[Records excerpted from a collection]

******

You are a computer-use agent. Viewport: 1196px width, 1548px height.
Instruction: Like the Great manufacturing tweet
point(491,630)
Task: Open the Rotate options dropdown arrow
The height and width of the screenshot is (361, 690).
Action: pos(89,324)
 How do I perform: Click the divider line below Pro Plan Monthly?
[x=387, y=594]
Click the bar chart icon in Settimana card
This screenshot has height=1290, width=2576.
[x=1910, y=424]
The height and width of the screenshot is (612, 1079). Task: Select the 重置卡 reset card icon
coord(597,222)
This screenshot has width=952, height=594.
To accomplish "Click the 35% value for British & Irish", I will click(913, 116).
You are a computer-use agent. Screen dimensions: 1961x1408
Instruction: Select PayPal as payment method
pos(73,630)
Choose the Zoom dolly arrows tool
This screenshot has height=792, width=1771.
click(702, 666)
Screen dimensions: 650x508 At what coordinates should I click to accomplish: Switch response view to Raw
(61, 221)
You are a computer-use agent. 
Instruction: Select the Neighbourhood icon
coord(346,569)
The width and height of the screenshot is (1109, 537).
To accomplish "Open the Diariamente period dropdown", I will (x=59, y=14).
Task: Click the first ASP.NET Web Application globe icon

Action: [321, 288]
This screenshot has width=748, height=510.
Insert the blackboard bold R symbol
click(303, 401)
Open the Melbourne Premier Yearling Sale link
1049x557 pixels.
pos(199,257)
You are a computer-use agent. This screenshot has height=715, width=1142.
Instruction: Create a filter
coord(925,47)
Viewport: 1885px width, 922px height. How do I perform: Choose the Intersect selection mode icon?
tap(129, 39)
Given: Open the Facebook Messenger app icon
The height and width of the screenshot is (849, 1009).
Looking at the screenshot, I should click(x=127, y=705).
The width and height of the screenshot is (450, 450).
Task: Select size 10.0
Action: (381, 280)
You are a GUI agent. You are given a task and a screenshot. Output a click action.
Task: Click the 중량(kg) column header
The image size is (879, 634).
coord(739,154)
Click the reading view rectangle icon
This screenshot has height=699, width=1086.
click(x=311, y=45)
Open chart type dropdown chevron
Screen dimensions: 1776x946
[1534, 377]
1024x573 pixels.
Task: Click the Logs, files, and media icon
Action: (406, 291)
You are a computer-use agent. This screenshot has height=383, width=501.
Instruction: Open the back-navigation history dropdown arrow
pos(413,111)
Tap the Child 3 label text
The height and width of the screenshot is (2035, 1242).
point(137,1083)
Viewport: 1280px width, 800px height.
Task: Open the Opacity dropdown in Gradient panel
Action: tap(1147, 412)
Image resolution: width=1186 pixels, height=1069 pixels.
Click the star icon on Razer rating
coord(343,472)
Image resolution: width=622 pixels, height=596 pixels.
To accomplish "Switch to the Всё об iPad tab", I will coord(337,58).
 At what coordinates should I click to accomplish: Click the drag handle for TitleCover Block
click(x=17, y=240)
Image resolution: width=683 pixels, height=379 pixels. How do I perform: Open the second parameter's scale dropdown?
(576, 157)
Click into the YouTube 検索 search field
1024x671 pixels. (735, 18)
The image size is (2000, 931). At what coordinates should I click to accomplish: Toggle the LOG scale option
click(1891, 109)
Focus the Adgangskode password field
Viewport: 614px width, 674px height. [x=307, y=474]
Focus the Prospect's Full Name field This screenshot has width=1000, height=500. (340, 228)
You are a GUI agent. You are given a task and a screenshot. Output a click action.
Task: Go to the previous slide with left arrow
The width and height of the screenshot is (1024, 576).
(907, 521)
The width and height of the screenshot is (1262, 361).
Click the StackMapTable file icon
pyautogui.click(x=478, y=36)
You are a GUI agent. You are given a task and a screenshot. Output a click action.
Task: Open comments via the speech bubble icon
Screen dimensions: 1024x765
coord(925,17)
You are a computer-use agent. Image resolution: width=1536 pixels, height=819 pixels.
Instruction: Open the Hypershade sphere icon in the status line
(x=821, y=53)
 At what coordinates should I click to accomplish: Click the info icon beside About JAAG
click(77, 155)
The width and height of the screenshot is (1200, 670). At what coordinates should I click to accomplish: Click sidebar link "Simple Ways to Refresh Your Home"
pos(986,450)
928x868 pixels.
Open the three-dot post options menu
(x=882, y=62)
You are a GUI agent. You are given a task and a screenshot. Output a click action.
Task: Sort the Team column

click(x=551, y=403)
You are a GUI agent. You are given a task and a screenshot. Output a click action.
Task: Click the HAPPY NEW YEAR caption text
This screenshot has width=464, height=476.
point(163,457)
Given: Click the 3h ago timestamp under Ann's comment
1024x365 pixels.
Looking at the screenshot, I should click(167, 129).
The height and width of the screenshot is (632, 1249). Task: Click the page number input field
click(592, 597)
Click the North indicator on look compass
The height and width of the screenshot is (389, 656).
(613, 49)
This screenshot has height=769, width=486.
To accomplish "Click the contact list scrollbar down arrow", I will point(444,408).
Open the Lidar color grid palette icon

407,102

******

**Brief**
Given the data above, transcribe exactly the lines from the one containing "Instruction: Create a filter" down to the one containing "Open chart type dropdown chevron", and no others.

**Task response**
Instruction: Create a filter
coord(925,47)
Viewport: 1885px width, 922px height. How do I perform: Choose the Intersect selection mode icon?
tap(129, 39)
Given: Open the Facebook Messenger app icon
The height and width of the screenshot is (849, 1009).
Looking at the screenshot, I should click(x=127, y=705).
The width and height of the screenshot is (450, 450).
Task: Select size 10.0
Action: (381, 280)
You are a GUI agent. You are given a task and a screenshot. Output a click action.
Task: Click the 중량(kg) column header
The image size is (879, 634).
coord(739,154)
Click the reading view rectangle icon
This screenshot has height=699, width=1086.
click(x=311, y=45)
Open chart type dropdown chevron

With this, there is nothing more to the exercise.